Screenshot grounding data
--- START ---

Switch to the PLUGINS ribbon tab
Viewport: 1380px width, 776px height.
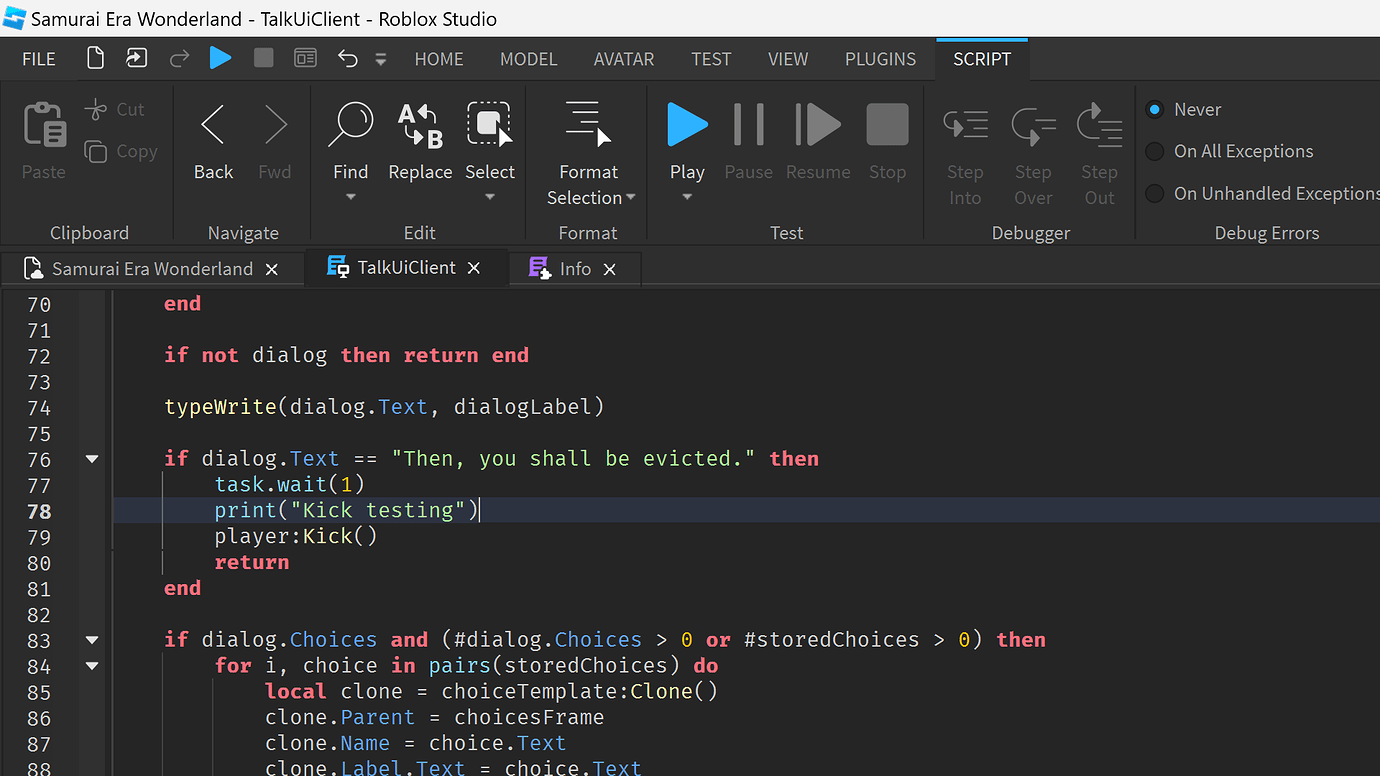880,59

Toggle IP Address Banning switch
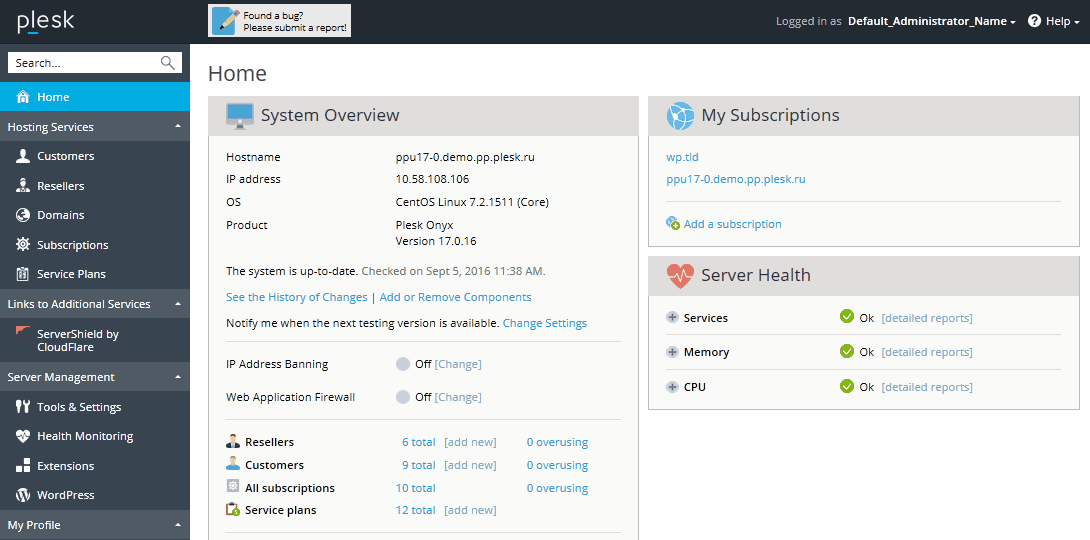click(403, 364)
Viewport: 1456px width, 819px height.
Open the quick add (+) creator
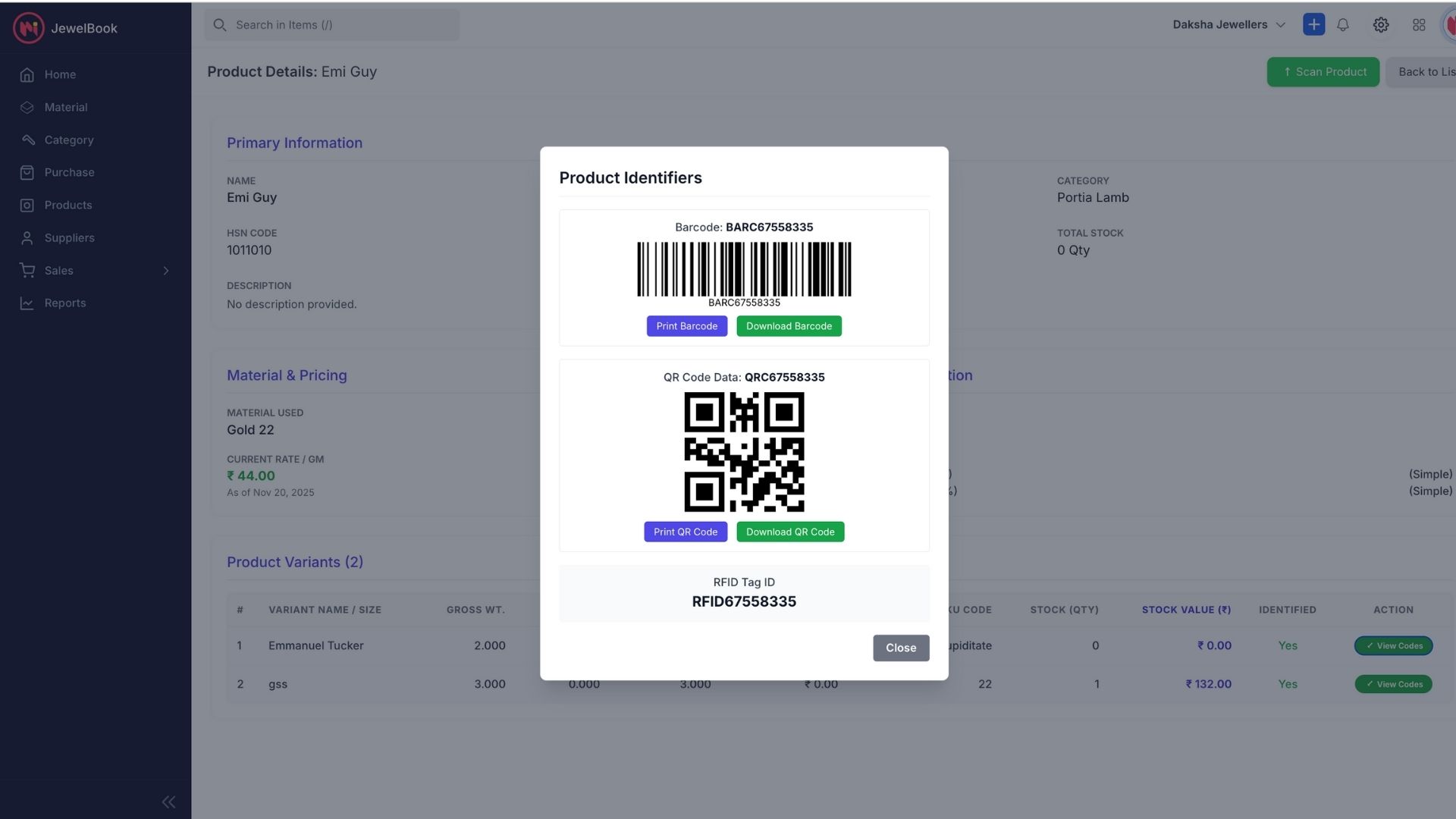click(x=1313, y=24)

--- END ---

* Requirement
Word for word, reproduce all the data, but not the pictures.

* Reply
Switch to the PLUGINS ribbon tab
Viewport: 1380px width, 776px height.
880,59

Toggle IP Address Banning switch
click(403, 364)
Viewport: 1456px width, 819px height.
Open the quick add (+) creator
click(x=1313, y=24)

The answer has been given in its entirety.